** Opening Given data block **

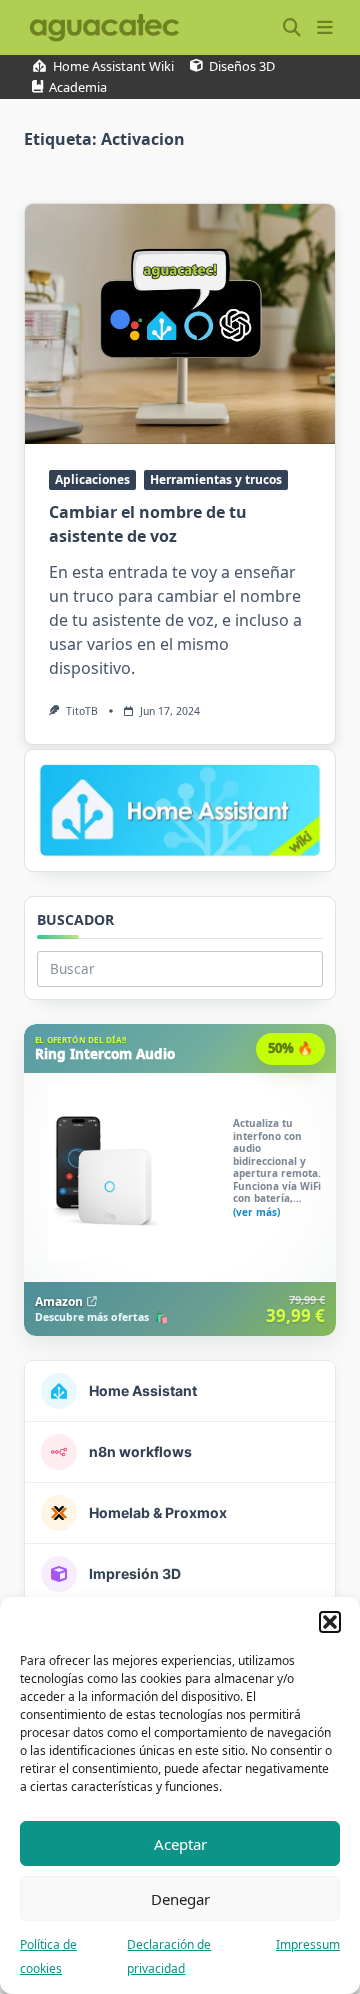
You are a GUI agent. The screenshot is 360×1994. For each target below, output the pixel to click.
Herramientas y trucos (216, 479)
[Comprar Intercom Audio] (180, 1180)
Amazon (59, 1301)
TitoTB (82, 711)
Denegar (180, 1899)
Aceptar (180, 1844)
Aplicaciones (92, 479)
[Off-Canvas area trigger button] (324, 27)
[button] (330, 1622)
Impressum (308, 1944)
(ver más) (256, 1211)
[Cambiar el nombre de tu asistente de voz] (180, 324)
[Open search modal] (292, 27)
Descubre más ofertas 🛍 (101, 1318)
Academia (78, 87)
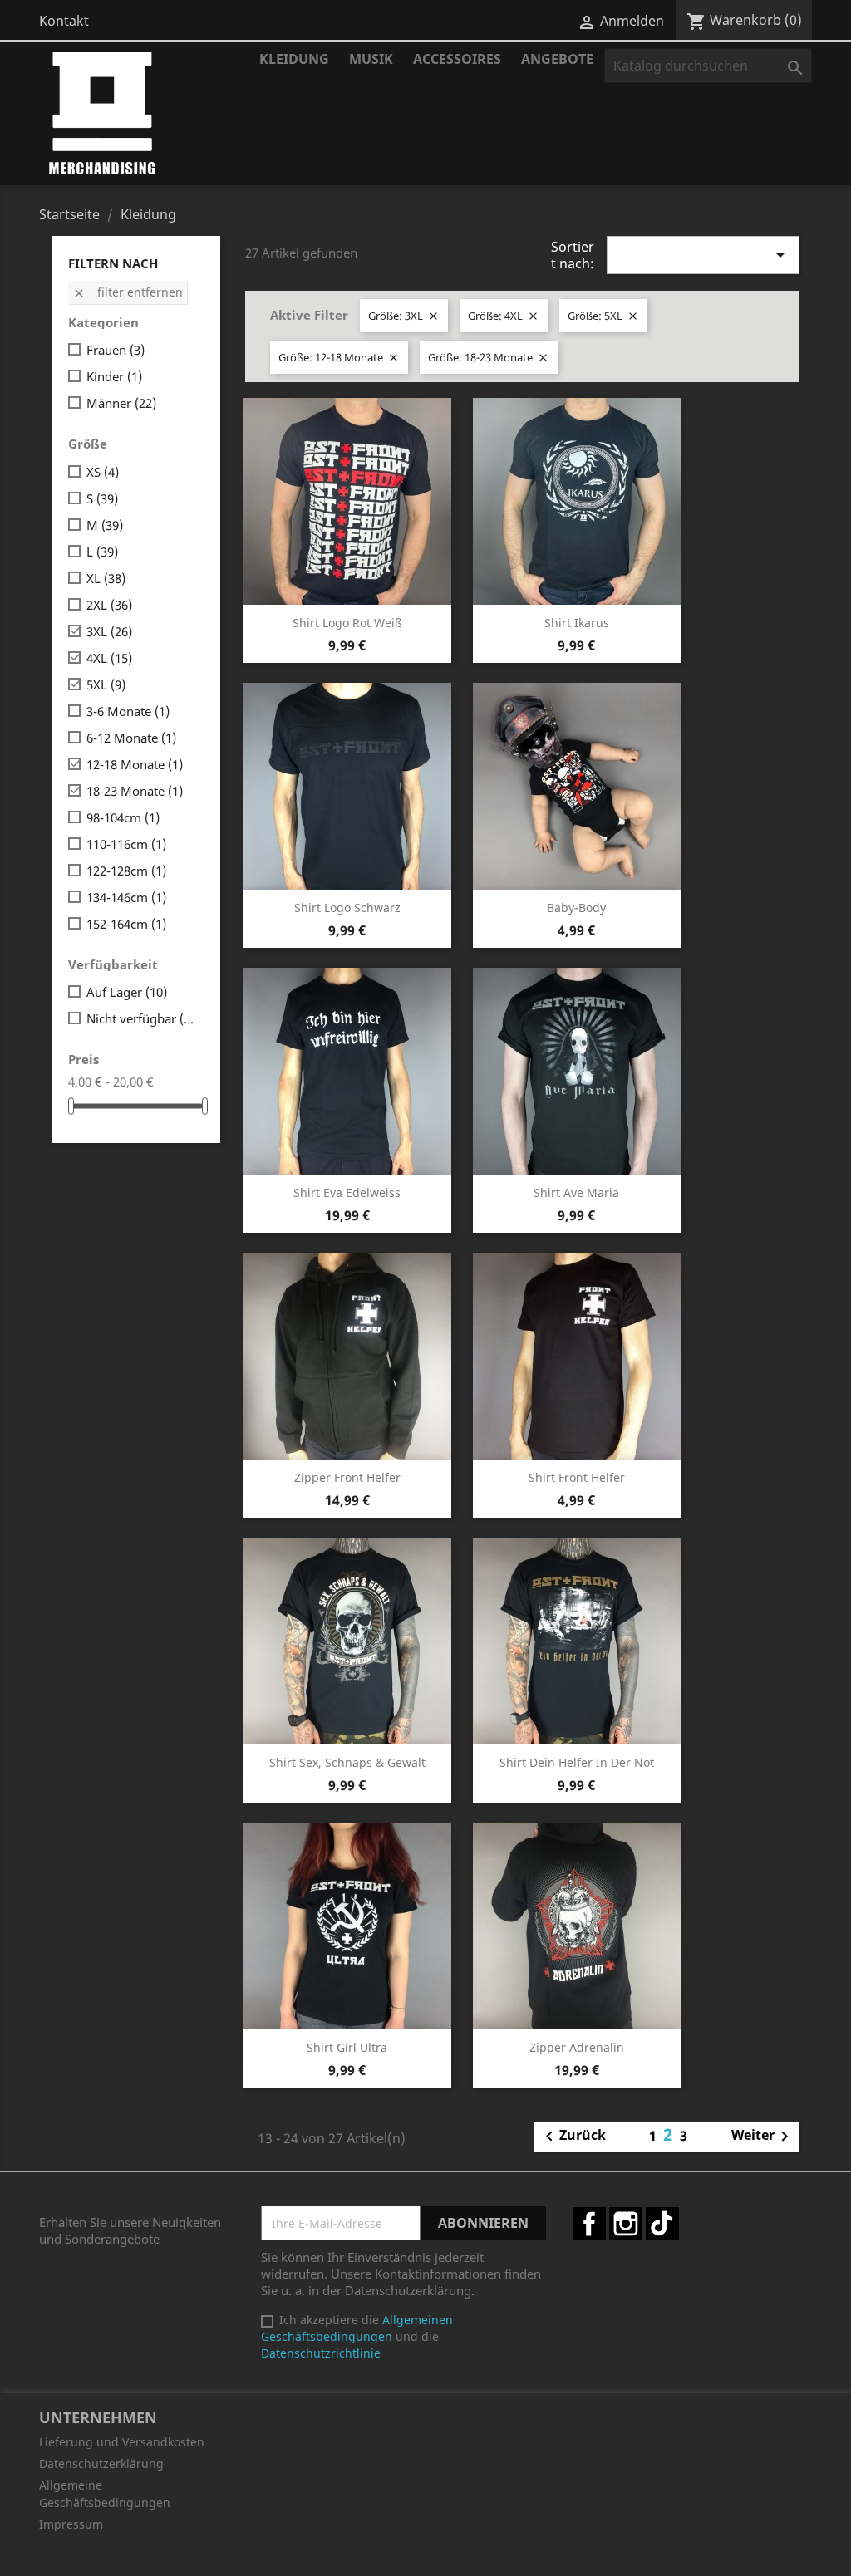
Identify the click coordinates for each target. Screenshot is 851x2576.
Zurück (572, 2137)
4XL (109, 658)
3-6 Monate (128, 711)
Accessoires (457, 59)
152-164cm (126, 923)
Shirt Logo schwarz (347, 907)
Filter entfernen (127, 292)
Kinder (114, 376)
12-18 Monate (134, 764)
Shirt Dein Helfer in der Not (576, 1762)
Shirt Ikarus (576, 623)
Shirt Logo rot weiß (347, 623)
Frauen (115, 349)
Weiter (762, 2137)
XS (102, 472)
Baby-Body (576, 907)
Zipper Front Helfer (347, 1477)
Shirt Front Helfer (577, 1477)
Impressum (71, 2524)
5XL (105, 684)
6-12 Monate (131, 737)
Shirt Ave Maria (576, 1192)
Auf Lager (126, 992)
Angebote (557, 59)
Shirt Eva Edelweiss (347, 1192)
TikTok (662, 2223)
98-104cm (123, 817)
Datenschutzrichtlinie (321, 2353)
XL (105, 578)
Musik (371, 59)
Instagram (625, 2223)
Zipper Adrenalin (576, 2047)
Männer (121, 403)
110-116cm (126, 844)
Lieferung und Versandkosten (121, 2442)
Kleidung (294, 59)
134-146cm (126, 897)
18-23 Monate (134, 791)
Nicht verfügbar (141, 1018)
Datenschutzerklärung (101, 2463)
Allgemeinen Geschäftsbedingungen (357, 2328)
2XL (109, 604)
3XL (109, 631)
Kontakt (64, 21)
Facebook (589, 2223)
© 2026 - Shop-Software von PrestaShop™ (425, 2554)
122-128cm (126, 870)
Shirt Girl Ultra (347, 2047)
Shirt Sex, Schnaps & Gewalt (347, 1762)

** Closing Given data block **

■ Prompt ■
Find the line with "Lieferung und Versandkosten (121, 2442)" in the entries above. Retype it and each line after it, exactly, through the line with "Kontakt (64, 21)", and stop there.

■ Problem solution ■
Lieferung und Versandkosten (121, 2442)
Kleidung (294, 59)
134-146cm (126, 897)
18-23 Monate (134, 791)
Nicht verfügbar (141, 1018)
Datenschutzerklärung (101, 2463)
Allgemeinen Geschäftsbedingungen (357, 2328)
2XL (109, 604)
3XL (109, 631)
Kontakt (64, 21)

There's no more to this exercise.